_YOUR OBJECTIVE_
Lines from the one containing "You are a GUI" through the last line of the records below need to be repeated exactly; nothing else, and no pictures.

_INFORMATION_
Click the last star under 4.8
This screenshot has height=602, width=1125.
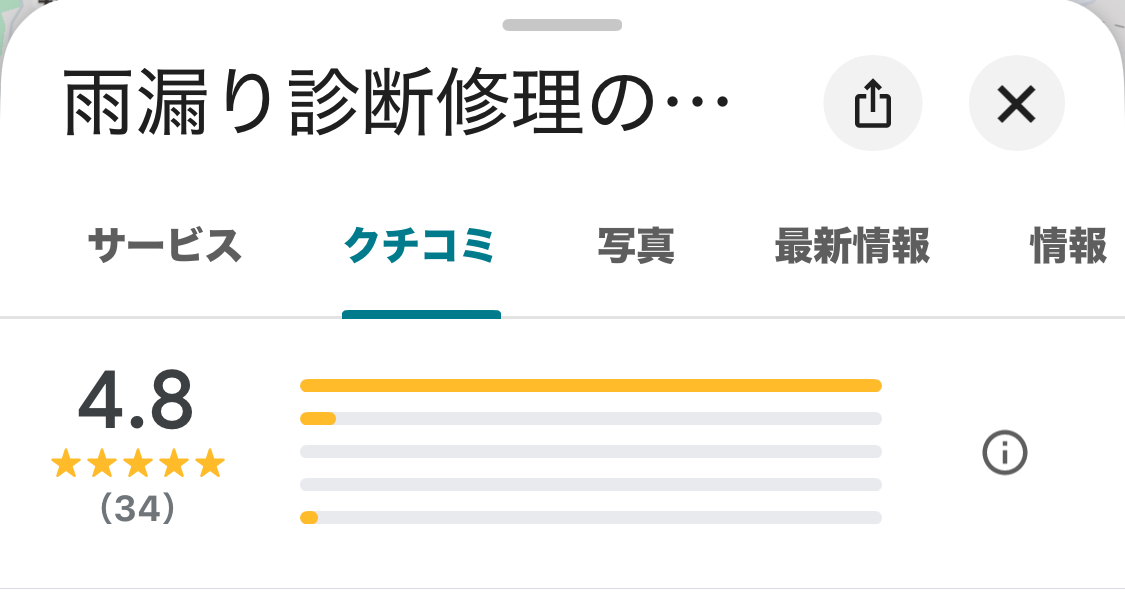tap(210, 464)
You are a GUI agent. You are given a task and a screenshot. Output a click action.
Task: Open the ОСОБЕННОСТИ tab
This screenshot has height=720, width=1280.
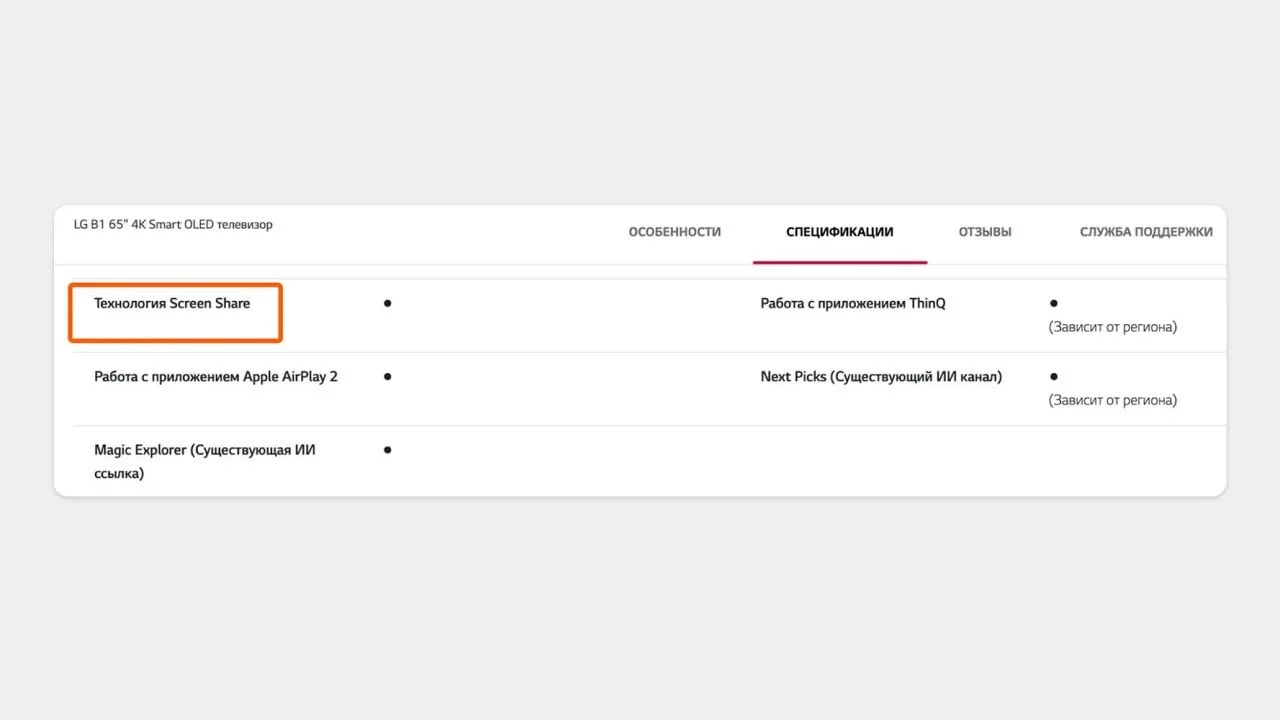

_REPLY TO THE TASK_
You are a GUI agent. You are given a task and a screenshot. Output a click action.
Task: Open the ОСОБЕННОСТИ tab
This screenshot has height=720, width=1280.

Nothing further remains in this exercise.